Sembra che sia questa la frase con cui Matteo Renzi, ex Presidente del Consiglio ed ex Segretario del PD, lo scorso mese di maggio avrebbe scommesso sulla formazione di un governo tra Lega e Movimento Cinque Stelle, con il suo partito all’opposizione.

Sarà stata pure una frase detta con gli amici, ma è la spia di un momento in cui il più grande partito erede della Sinistra ha mostrato di non avere tanto al centro delle sue azioni la difesa degli ultimi quanto gli interessi delle elites, identificandosi in esse fino a ricordare sempre più da vicino il Megadirettore galattico di Fantozzi che, riguardo alla necessità di affrontare certi problemi, afferma flemmatico: “Posso aspettare, io!”

Le classi dirigenti degli Stati oggi sembrano subordinate a ben altre classi dirigenti, quelle che hanno potere economico; il PD, che negli ultimi anni è stato classe dirigente in Italia, non ha resistito a questo andazzo e ha finito per disperdere quel mondo che almeno nominalmente avrebbe dovuto difendere (no Renzi, non sto parlando di Davide Serra).

E allora non si pensa più ad un progetto di società più giusta dettato da una visione condivisa, o almeno a incalzare il Governo sui problemi che attanagliano il Paese, ma si ragiona soprattutto sul volto più spendibile e convincente per riottenere consenso (sembra che il prossimo nella lista sia Bonolis).

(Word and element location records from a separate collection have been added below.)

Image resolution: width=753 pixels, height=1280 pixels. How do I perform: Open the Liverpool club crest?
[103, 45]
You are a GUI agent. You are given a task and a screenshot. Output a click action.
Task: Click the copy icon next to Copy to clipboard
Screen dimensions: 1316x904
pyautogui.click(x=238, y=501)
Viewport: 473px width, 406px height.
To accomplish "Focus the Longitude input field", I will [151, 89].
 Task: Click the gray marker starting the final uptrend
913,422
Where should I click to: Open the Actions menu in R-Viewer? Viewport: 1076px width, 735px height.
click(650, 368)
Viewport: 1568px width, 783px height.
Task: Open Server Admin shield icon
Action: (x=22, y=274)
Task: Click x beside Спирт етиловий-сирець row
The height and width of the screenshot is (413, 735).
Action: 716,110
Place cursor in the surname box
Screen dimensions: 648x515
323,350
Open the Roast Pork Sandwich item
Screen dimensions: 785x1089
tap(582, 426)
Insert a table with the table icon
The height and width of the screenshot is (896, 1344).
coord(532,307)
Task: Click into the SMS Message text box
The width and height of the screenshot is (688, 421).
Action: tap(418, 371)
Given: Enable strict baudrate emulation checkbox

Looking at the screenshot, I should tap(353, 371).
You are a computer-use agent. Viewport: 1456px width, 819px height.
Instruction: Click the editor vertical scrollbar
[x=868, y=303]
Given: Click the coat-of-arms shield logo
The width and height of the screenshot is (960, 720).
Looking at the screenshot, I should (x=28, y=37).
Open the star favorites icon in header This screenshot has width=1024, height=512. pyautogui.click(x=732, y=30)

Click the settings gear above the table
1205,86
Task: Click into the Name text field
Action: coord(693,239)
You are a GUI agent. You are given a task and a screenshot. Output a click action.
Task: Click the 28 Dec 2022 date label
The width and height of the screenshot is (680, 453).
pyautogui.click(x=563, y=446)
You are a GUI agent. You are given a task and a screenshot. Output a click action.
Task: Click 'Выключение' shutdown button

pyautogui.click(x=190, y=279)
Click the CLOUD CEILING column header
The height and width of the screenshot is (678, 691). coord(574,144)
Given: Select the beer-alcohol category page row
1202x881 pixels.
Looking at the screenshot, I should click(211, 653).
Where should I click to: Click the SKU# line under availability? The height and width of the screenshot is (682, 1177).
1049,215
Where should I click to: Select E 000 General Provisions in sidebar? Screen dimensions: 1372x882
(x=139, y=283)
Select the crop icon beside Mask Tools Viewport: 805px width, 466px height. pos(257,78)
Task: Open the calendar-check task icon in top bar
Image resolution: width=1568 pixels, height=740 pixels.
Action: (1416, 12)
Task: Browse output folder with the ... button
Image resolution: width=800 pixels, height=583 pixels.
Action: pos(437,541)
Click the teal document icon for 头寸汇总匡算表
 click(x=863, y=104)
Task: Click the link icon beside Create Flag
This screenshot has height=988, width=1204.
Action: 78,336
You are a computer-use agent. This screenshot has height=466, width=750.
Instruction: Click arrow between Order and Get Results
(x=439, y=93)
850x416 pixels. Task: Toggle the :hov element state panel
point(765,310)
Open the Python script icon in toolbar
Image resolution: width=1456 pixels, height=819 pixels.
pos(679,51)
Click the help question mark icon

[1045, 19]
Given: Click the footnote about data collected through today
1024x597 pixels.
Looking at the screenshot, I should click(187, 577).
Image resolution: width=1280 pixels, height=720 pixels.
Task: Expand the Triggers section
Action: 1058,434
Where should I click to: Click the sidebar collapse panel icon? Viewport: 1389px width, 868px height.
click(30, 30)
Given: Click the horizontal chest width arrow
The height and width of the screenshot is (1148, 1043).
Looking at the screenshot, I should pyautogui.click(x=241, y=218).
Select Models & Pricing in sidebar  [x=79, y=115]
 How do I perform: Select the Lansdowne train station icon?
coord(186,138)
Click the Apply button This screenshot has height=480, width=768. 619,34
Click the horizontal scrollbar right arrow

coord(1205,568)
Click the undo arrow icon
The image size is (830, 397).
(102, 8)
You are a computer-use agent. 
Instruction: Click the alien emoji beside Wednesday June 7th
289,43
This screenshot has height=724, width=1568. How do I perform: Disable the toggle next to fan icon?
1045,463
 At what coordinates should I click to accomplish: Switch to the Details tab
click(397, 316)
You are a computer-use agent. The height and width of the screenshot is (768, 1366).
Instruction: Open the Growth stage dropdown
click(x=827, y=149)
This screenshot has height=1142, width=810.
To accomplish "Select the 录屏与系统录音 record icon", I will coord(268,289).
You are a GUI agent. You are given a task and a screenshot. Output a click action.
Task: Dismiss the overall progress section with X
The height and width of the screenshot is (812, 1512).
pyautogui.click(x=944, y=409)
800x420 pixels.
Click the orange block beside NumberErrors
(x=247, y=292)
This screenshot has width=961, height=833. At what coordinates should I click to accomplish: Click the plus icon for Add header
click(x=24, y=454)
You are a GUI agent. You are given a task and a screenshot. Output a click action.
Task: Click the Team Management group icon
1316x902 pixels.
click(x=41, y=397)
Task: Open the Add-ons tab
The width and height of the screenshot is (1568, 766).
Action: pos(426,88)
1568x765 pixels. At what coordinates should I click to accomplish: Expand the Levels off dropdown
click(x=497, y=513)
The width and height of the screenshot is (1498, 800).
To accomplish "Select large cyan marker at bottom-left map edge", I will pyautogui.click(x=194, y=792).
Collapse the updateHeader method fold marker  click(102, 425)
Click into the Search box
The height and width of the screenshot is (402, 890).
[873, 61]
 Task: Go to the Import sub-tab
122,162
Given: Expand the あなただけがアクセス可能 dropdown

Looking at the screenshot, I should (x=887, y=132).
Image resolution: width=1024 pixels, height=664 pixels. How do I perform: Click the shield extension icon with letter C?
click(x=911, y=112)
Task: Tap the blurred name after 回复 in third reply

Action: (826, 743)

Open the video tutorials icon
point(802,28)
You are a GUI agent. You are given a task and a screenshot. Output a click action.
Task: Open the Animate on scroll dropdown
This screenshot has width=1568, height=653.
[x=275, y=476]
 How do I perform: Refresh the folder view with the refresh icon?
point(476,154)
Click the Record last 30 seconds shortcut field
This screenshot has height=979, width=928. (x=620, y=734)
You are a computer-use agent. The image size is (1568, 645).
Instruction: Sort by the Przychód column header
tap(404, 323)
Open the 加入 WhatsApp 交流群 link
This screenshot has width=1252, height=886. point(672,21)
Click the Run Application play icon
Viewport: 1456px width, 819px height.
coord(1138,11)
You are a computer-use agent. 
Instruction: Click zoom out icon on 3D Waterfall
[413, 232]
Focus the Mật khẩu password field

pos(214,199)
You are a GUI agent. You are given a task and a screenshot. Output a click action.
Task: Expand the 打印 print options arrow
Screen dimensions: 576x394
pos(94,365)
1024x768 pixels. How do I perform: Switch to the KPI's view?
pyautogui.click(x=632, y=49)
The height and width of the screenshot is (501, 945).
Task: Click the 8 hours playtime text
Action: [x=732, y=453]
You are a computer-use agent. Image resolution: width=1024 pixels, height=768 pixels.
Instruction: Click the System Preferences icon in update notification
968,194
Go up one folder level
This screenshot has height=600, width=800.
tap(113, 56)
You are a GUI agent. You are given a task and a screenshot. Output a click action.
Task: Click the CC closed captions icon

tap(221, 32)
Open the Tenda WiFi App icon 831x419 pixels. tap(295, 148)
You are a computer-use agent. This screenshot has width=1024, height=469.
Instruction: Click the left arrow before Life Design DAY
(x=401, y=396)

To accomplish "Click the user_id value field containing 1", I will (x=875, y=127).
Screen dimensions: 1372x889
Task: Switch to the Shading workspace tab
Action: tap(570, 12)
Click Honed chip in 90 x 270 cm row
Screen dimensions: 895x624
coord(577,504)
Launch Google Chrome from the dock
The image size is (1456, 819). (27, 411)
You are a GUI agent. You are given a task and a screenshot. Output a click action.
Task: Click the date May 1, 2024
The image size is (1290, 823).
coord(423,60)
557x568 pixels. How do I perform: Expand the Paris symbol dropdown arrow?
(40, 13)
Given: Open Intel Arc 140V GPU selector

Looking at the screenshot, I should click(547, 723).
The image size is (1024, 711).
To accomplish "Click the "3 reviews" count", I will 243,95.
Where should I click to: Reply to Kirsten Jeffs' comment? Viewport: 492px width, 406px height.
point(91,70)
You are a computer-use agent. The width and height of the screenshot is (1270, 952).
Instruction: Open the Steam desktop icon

Evidentemente Renzi non empatizza molto con quei poveracci che per vivere hanno bisogno di lavorare o che cercano un lavoro senza trovarlo; loro se ne sono accorti e lo hanno ‘mandato a casa’, dove ci starà per chissà quanto tempo, seduto sul divano con i suoi pop-corn (semmai poi chiederà anche il reddito di cittadinanza), per godersi lo spettacolo di un nuovo Governo che fa la sua stessa fine. Tanto può aspettare, lui!